Among states, Florida, Minnesota, and Texas have the most comprehensive approaches to changing teacher pay, according to the recent report.
The authors decry the “continued investment” in the status quo because, they say in the report, it “encourages the lowest contributors to remain in teaching and discourages the highest potential contributors from entering, performing, and remaining in the profession.”
The paper urges policymakers to consider a host of ways teachers can contribute to student learning, from working at schools others shun to gaining needed skills or knowledge. Teachers can potentially be paid along each of those lines, but policymakers should think in terms of total pay differentials of 15 percent or more to make a significant difference.

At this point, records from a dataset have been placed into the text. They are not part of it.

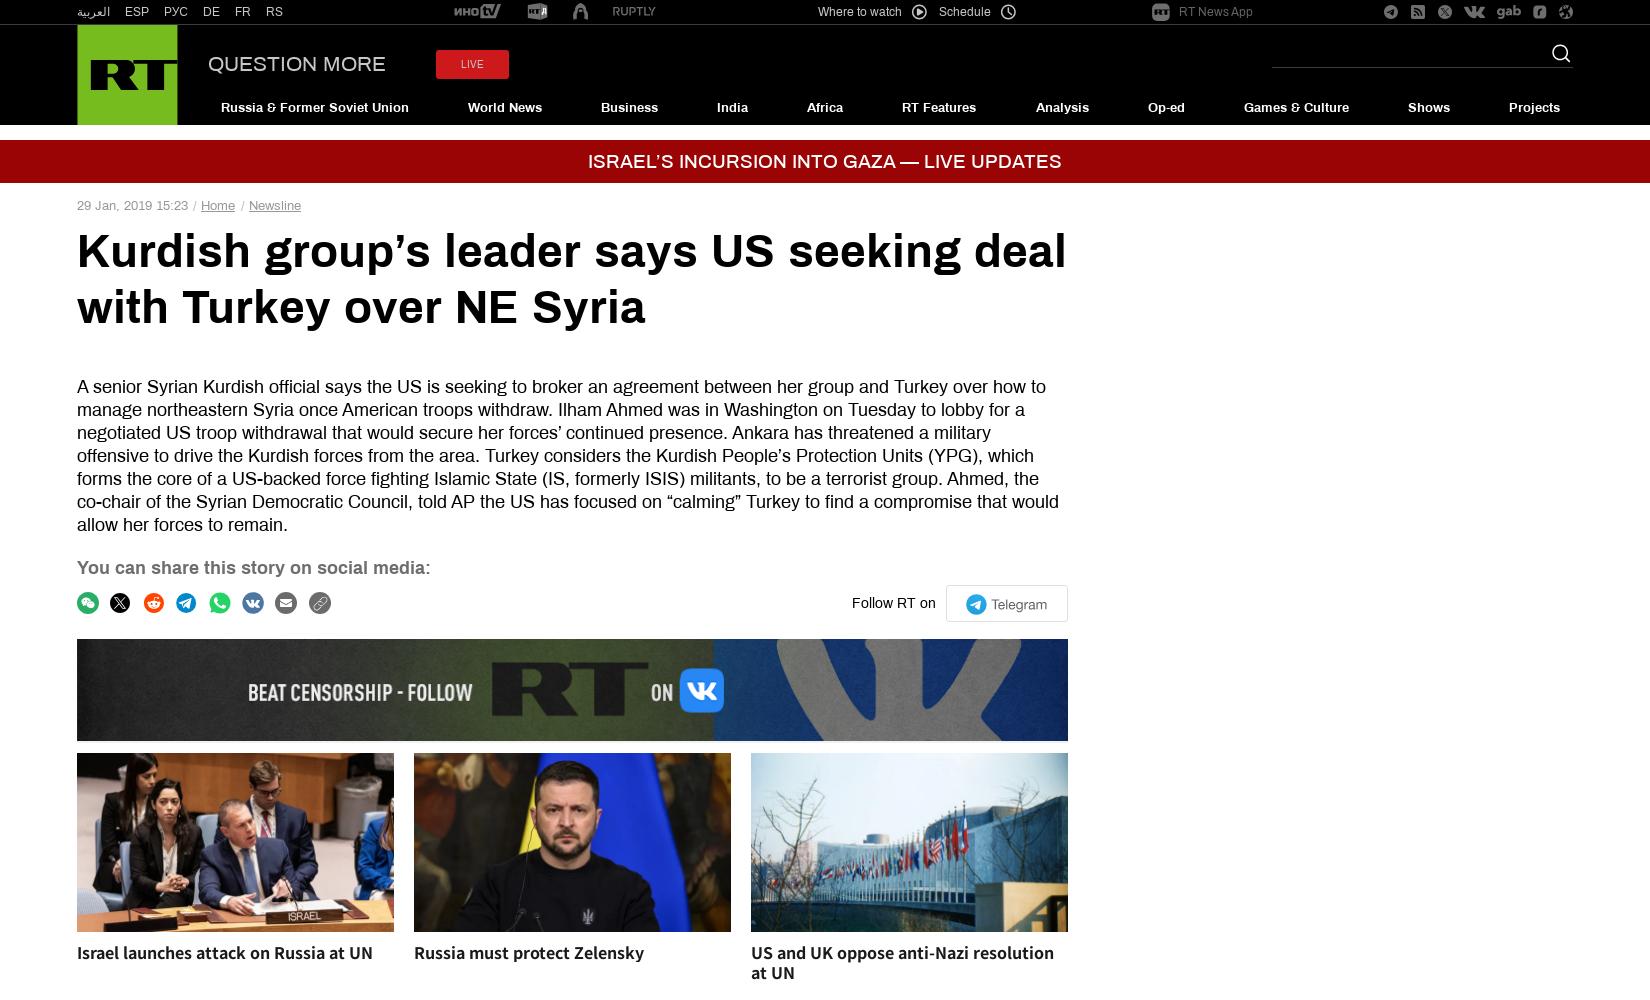 The width and height of the screenshot is (1650, 1000). Describe the element at coordinates (566, 455) in the screenshot. I see `'A senior Syrian Kurdish official says the US is seeking to broker an agreement between her group and Turkey over how to manage northeastern Syria once American troops withdraw. Ilham Ahmed was in Washington on Tuesday to lobby for a negotiated US troop withdrawal that would secure her forces’ continued presence. Ankara has threatened a military offensive to drive the Kurdish forces from the area. Turkey considers the Kurdish People’s Protection Units (YPG), which forms the core of a US-backed force fighting Islamic State (IS, formerly ISIS) militants, to be a terrorist group. Ahmed, the co-chair of the Syrian Democratic Council, told AP the US has focused on “calming” Turkey to find a compromise that would allow her forces to remain.'` at that location.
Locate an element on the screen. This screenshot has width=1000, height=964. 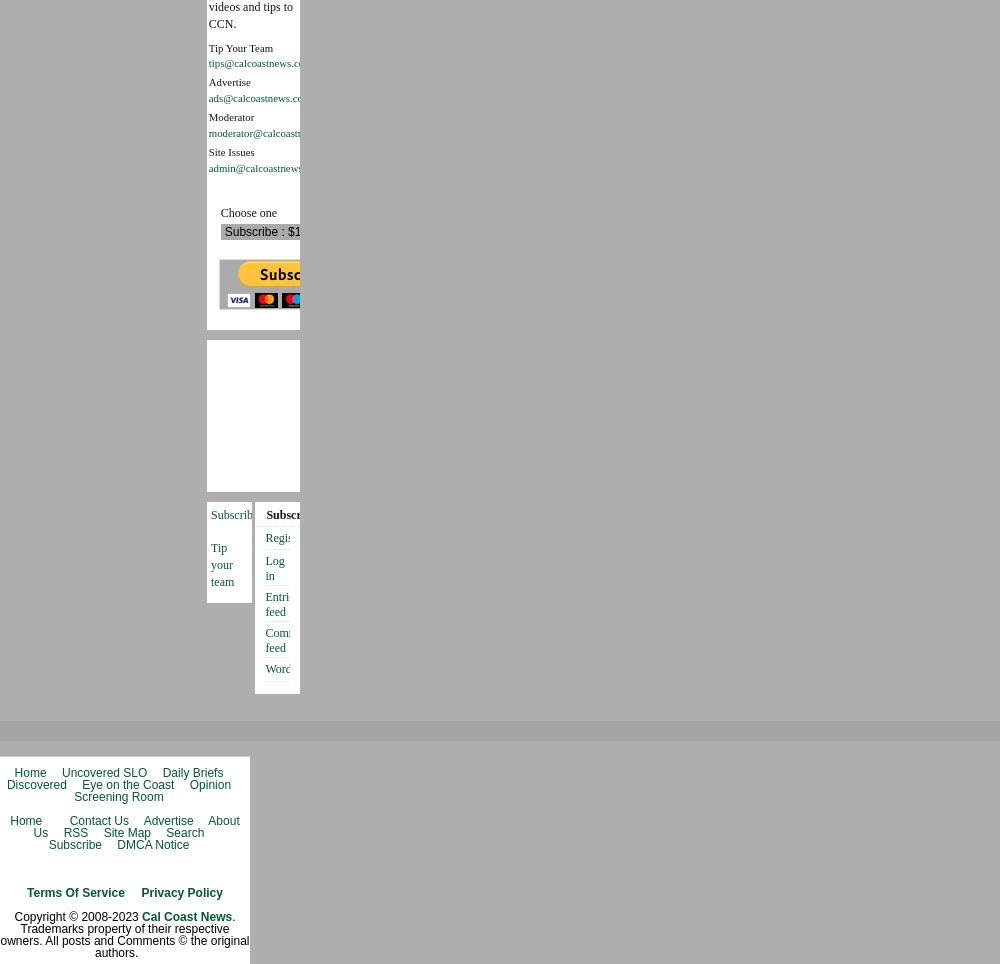
'Site Map' is located at coordinates (127, 831).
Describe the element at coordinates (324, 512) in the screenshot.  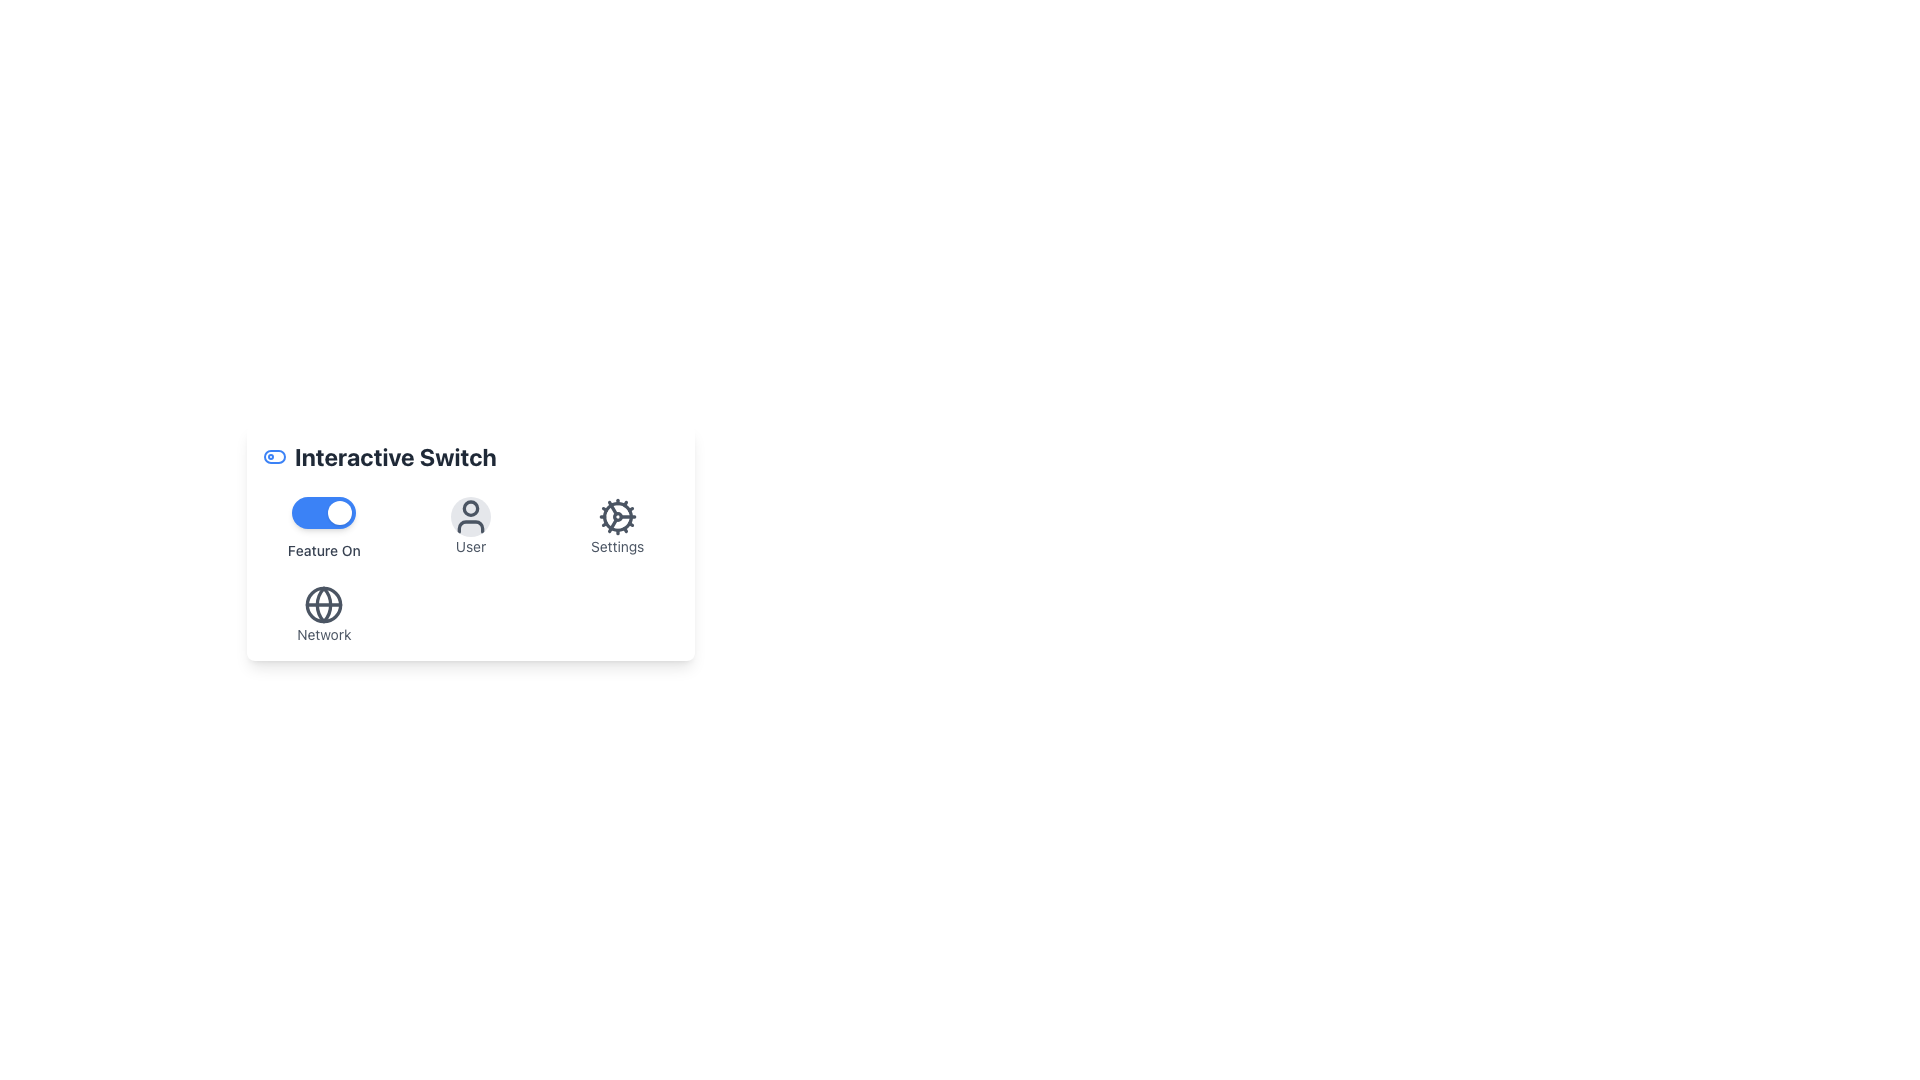
I see `the blue toggle switch located above the text 'Feature On' to change its state` at that location.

Among the moves the report suggests governors might support:
• Improving state tests and data-tracking systems so teachers can be assured of fair measures of their contribution to student performance;
• Studying the “deep attributes” of teaching;
• Helping with implementation, such as training principals for new compensation systems and organizing the design process for staff buy-in; and
• Evaluating new pay systems. Finally, the authors note that considerable research on compensation has accumulated from fields other than teaching and can be of use to policymakers.
“We shouldn’t figure all of this out ourselves,” Mr. Hassel said. “Let’s start with what’s been learned already and adapt and modify that.”